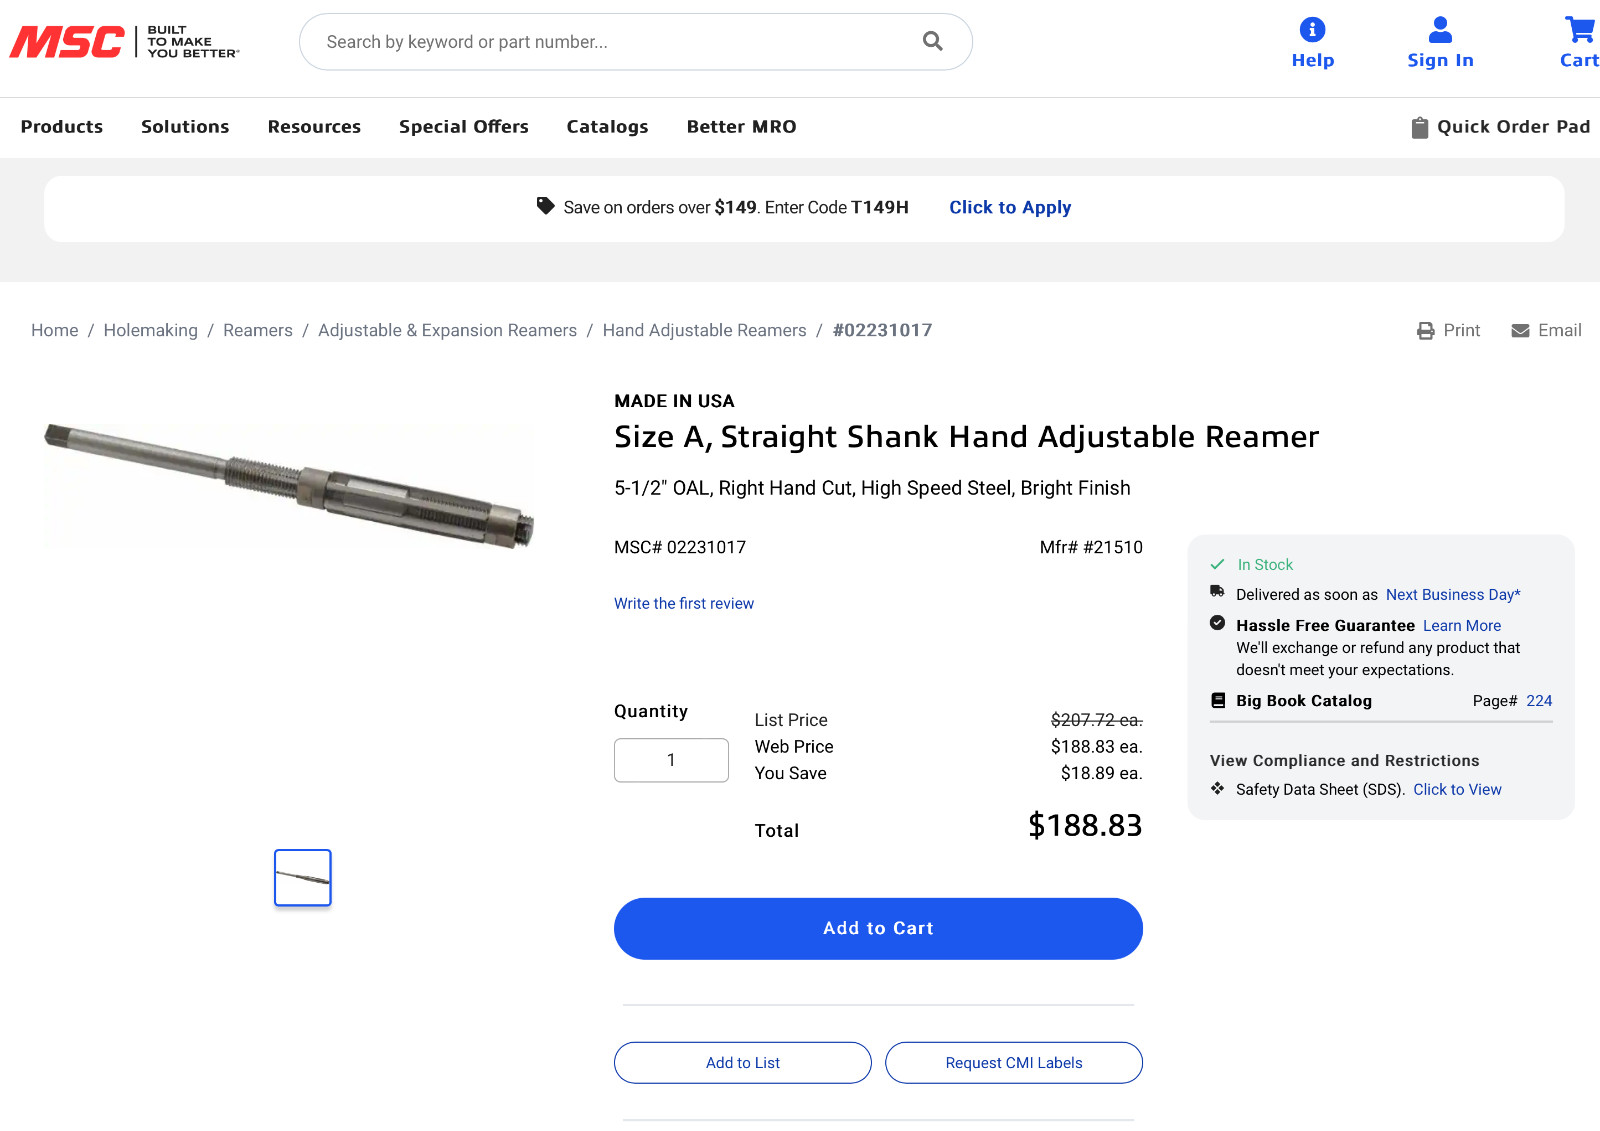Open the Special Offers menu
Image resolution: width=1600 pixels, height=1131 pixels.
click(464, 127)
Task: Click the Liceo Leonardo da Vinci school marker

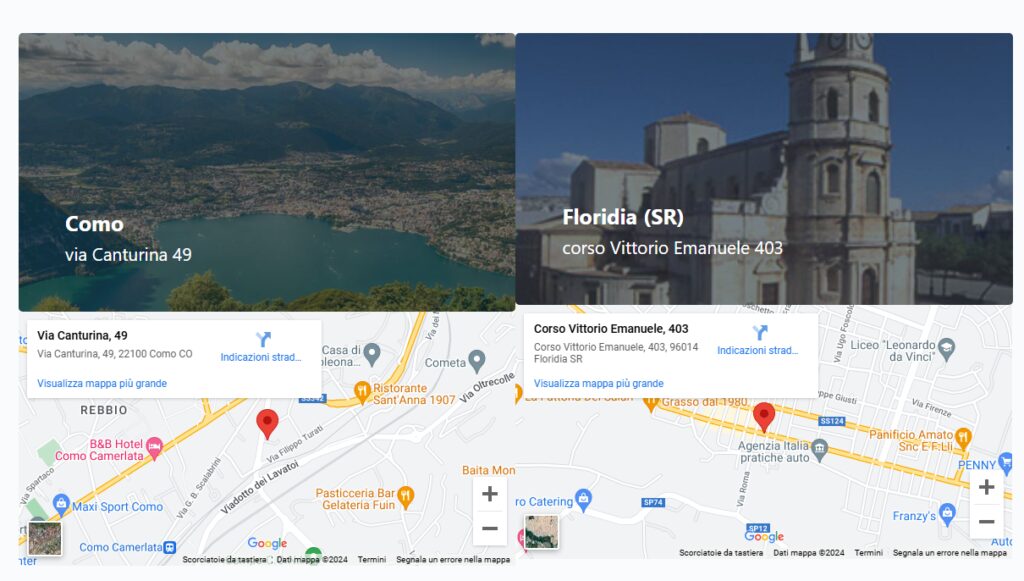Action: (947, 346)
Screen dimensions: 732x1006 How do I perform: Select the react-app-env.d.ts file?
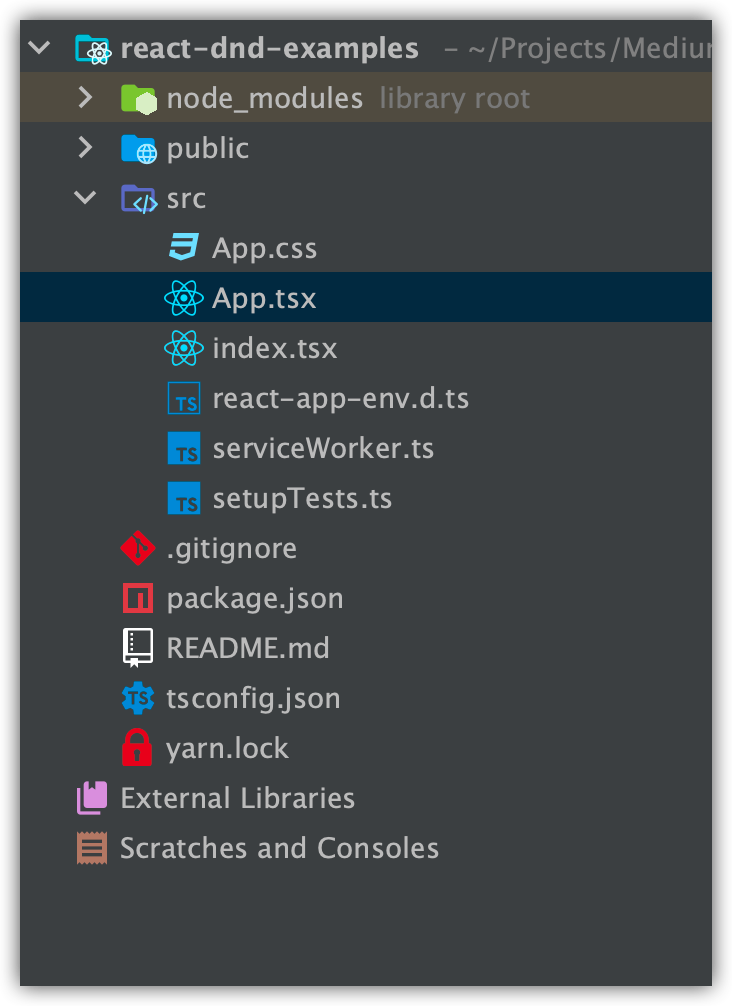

* [Action item]
Leave the pictures out. Transcribe exactly the lines from the one with "Task: Click the" through the end of the records.

* [Completed task]
Task: Click the Liceo Leonardo da Vinci school marker

Action: (947, 346)
Screen dimensions: 732x1006 How do I perform: Select the react-app-env.d.ts file?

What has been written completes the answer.